The Windows Runtime ValueSet and PropertySet are also observable, and they follow roughly the same model as the C# observable collections they were patterned after: Modifications to the collection are disallowed when a change notification is active. The operation will fail with the exception RO_E_CHANGE_NOTIFICATION_IN_PROGRESS. The Windows Runtime collections do take a little extra care to avoid the “inconsistent collection” problem: The concurrent call from Thread 2 fails rather than passing the initial concurrency check. (Basically by moving the Block­Reentrancy to the top of the function.)

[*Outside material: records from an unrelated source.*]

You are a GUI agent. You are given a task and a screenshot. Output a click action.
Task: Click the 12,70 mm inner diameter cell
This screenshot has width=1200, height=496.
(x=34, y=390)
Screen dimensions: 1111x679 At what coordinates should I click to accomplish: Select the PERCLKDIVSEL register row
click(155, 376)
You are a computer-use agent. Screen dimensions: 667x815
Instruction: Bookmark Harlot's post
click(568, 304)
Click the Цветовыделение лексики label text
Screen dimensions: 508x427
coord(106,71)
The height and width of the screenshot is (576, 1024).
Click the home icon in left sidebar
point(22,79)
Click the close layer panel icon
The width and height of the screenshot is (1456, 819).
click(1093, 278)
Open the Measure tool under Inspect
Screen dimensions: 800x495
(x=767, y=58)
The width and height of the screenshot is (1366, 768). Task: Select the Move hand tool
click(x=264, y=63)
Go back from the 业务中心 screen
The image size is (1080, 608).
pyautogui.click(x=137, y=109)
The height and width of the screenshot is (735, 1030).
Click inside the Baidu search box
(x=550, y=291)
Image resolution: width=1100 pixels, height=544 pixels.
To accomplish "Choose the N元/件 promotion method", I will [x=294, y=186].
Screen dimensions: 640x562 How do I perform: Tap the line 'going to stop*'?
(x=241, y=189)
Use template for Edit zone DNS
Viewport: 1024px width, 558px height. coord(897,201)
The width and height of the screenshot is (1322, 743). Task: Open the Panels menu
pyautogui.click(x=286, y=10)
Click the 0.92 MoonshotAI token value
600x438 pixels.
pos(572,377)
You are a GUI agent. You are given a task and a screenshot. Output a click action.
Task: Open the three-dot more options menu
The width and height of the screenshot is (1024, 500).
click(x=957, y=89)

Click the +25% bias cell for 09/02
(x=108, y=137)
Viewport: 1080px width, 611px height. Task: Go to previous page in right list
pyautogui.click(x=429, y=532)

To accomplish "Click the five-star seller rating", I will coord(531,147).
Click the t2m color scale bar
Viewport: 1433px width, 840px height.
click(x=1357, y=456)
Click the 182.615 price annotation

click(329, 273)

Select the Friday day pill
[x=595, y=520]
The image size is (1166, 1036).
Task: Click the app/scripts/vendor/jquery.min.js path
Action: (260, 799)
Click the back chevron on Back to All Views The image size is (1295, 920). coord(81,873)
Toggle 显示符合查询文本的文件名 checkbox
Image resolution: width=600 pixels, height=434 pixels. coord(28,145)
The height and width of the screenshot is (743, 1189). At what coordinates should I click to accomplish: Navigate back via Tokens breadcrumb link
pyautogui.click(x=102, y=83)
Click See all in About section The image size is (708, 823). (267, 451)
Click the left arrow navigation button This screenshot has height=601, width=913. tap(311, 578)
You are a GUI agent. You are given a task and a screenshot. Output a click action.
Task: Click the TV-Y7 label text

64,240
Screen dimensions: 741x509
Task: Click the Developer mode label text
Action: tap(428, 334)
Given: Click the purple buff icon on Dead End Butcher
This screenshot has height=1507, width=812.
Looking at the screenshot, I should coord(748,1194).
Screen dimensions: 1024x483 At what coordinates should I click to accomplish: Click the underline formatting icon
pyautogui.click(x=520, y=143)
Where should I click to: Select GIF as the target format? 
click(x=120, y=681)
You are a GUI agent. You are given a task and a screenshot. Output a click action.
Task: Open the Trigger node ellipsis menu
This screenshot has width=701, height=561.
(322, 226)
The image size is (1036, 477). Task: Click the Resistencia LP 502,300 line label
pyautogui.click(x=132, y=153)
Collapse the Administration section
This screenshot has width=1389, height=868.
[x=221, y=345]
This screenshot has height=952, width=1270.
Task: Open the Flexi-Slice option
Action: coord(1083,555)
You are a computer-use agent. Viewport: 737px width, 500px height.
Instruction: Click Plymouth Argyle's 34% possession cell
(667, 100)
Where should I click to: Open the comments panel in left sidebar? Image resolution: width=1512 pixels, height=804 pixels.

Observable maps created by C++/WinRT follow yet another pattern: They do not block subsequent operations while the Changed event is being raised. This means that handlers in this case have to be prepared for the case that the collection’s state can change out from under them.

Oh, and what about C++/CX? Easy: They simply don’t support concurrency at all!

The C++/CX collection types support the same thread safety guarantees that STL containers support.

The concurrency policy for STL containers is that concurrent reads are permitted, but no other operation can be concurrent with a write.

What does this all mean for you?

Limit your use of observable collections to single-threaded scenarios. Observable collections were originally created for UI data binding, which is single-threaded, and that’s why the observable collection pattern doesn’t extend well to multi-threaded scenarios. Furthermore, do not mutate the collection during the change notification.

If you cannot avoid using observable collections in multi-threaded scenarios, then you have to understand that it’s not going to be a great experience. We’ve found four patterns so far:

Implementation Concurrent write Write during notification
C# Unprotected Rejected
C++/CX Undefined Undefined
ValueSet / PropertySet Allowed Rejected
C++/WinRT single_threaded_… Undefined Undefined
C++/WinRT multi_threaded_… Allowed Allowed

In the bottom row, we see that the C++/WinRT multi-threaded collections allow a write during a change notification. This means that change notification handlers in the bottom row need to be prepared for the possibility that the collection changes while the change handler is running.